Griner pled guilty to the drug charges in Russian court earlier this month but said that “there was no intent” to break the law as she brought the cartridges into the country by accident.
Even if the cartridges were brought into Russia by mistake, Griner’s lawyer revealed that the WNBA star actually had a very good reason to have cannabis in the first place: it was recommended by her doctor to treat pain.
“The attending physician gave Brittney recommendations for the use of medical cannabis. The permission was issued on behalf of the Arizona Department of Health,” lawyer Maria Blagovolina said, according to Fox News.
Regardless of the doctor’s recommendation, however, hashish and cannabis are banned throughout Russia, and Griner’s possession of the products was illegal in the country.
Though Griner has already pled guilty to the drug charges, the trial continues. However, legal experts told the New York Times that the possibility of a fair trial is low, the presumption of innocence does not exist, and the chances are slim she will avoid a conviction.
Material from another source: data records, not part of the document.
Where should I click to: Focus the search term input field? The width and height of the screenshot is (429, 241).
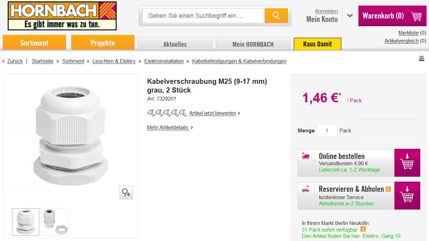203,16
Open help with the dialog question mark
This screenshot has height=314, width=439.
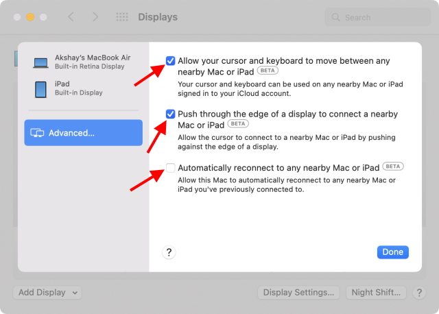(169, 252)
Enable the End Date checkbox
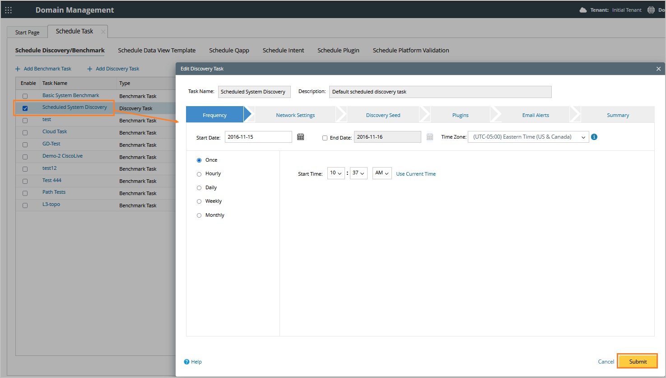This screenshot has height=378, width=666. tap(325, 138)
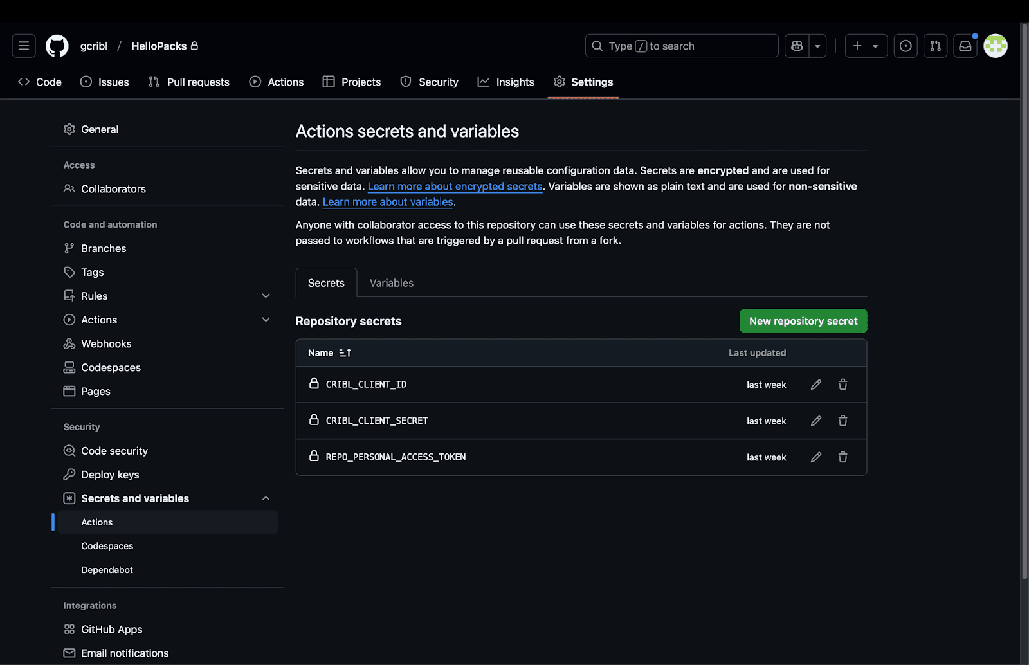The image size is (1029, 665).
Task: Edit the REPO_PERSONAL_ACCESS_TOKEN secret
Action: (x=815, y=457)
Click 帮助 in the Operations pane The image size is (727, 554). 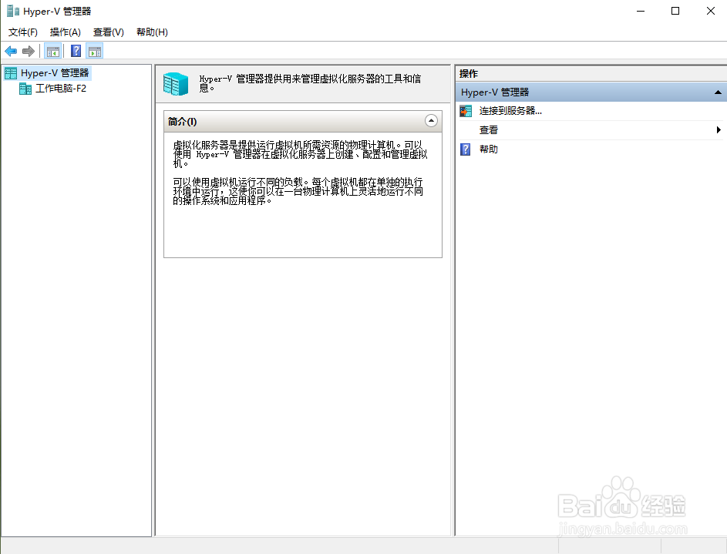[487, 149]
“There’s a bias mainly because the Russian judicial system says they really should not go to trial unless the defendant is going to be convicted,” said William Pomeranz, the acting director of the Kennan Institute and an expert on Russian law. “There’s no real idea or expectation that the defendant could be innocent. There’s no presumption of innocence, really.”
If convicted, Griner could face a sentence of 10 years in a Russian penal colony.